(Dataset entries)
- - -

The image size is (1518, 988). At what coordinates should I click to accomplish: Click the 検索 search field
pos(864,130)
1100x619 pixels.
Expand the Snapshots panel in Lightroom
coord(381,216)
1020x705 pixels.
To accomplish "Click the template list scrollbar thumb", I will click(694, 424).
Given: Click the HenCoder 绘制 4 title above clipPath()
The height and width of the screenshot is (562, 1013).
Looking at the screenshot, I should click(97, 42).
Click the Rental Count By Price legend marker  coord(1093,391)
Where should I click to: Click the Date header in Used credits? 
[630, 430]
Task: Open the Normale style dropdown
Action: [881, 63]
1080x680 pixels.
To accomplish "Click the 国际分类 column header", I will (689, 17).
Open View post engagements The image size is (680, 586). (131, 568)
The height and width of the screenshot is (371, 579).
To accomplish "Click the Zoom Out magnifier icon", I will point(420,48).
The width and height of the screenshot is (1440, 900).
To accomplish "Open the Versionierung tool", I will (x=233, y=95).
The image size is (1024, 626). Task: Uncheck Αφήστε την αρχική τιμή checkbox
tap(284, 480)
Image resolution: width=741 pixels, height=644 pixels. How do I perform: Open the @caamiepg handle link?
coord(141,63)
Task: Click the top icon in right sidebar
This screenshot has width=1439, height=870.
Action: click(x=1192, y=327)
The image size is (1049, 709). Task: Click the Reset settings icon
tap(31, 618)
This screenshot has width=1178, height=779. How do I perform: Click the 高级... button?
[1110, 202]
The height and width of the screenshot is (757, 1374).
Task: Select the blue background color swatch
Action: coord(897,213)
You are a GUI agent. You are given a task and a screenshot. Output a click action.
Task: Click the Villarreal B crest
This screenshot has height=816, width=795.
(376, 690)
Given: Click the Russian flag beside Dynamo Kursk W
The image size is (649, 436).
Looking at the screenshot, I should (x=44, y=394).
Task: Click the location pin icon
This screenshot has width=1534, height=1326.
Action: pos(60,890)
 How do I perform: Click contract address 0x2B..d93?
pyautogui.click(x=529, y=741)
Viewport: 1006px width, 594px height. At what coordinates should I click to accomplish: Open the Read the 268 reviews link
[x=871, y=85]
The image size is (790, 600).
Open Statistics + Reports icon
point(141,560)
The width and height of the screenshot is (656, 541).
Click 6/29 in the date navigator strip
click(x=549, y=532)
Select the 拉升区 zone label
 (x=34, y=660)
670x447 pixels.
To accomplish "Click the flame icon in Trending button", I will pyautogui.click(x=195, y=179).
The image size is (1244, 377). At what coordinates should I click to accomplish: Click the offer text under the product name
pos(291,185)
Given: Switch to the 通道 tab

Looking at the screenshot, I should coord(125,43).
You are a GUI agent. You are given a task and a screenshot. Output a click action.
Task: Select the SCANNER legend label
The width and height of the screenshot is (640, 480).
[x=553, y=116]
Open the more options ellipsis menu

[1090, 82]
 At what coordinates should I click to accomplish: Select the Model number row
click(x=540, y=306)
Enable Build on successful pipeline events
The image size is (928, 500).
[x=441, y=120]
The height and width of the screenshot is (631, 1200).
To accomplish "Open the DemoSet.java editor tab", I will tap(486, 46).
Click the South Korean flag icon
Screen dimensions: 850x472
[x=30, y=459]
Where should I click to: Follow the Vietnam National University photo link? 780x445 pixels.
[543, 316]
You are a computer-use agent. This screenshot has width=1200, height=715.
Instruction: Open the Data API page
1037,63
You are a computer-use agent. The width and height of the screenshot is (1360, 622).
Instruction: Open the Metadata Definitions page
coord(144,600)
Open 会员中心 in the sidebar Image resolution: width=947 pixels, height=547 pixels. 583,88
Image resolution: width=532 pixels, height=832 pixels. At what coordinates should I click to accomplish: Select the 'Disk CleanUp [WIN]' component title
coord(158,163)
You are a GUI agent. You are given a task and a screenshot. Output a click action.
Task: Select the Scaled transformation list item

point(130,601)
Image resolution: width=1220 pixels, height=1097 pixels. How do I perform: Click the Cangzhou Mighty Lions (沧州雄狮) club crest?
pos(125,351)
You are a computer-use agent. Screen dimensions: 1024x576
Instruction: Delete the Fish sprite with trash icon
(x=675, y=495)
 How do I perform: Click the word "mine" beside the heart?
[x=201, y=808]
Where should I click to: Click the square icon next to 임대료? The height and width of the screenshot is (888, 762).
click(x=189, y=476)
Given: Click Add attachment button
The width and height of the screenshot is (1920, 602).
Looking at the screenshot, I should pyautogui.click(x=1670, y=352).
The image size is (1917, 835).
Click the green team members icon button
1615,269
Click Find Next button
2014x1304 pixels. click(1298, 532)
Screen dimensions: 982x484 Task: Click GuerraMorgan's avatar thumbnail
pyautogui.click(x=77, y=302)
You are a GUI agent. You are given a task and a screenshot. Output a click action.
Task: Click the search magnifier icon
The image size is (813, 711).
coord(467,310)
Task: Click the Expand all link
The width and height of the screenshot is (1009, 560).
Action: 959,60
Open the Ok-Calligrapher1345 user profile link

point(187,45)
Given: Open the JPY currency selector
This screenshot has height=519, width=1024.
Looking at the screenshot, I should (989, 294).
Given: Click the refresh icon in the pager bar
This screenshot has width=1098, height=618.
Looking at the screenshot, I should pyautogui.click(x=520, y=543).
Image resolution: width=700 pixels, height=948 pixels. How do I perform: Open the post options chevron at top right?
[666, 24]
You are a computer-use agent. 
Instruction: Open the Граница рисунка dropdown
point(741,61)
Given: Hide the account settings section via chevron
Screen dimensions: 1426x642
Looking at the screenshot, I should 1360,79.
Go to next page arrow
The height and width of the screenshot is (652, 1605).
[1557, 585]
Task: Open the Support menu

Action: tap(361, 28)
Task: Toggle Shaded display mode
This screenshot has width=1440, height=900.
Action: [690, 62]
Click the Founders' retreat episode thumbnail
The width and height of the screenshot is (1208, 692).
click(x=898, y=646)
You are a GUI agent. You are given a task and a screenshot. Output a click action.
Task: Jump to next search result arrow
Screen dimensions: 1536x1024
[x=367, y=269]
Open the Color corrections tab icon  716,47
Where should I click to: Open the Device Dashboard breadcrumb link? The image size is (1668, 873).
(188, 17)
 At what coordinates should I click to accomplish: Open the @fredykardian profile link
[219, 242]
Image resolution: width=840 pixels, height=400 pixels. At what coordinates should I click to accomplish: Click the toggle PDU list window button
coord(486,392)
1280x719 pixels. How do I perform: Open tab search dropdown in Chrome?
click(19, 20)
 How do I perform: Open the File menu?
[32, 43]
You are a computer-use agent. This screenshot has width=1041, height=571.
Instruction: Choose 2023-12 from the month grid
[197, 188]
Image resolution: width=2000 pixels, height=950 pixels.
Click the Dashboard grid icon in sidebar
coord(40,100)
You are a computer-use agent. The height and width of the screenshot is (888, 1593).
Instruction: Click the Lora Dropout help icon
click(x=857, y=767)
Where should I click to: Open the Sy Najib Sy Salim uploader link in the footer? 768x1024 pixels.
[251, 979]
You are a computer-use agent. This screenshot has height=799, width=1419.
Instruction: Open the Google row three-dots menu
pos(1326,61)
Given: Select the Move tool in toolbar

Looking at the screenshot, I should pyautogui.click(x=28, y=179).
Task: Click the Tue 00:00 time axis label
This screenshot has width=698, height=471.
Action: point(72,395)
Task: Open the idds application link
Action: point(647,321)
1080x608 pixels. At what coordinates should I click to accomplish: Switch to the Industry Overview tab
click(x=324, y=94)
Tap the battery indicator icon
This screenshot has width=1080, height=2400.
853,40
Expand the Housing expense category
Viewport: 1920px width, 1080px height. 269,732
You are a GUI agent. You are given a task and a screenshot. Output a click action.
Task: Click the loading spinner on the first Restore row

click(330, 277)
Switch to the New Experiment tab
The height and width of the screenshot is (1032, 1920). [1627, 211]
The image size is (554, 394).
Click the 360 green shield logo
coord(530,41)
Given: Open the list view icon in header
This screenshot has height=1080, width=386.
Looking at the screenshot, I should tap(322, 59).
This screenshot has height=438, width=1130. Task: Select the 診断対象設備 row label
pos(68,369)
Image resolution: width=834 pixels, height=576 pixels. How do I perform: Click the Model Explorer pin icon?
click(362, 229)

- - -

- **WORK TO COMPLETE**
An exact restatement of the lines from the one with "The image size is (554, 394)." through the last line of the data is the only acceptable answer.

- **SOLVED EXERCISE**
The image size is (554, 394).
Click the 360 green shield logo
coord(530,41)
Given: Open the list view icon in header
This screenshot has height=1080, width=386.
Looking at the screenshot, I should tap(322, 59).
This screenshot has height=438, width=1130. Task: Select the 診断対象設備 row label
pos(68,369)
Image resolution: width=834 pixels, height=576 pixels. How do I perform: Click the Model Explorer pin icon?
click(362, 229)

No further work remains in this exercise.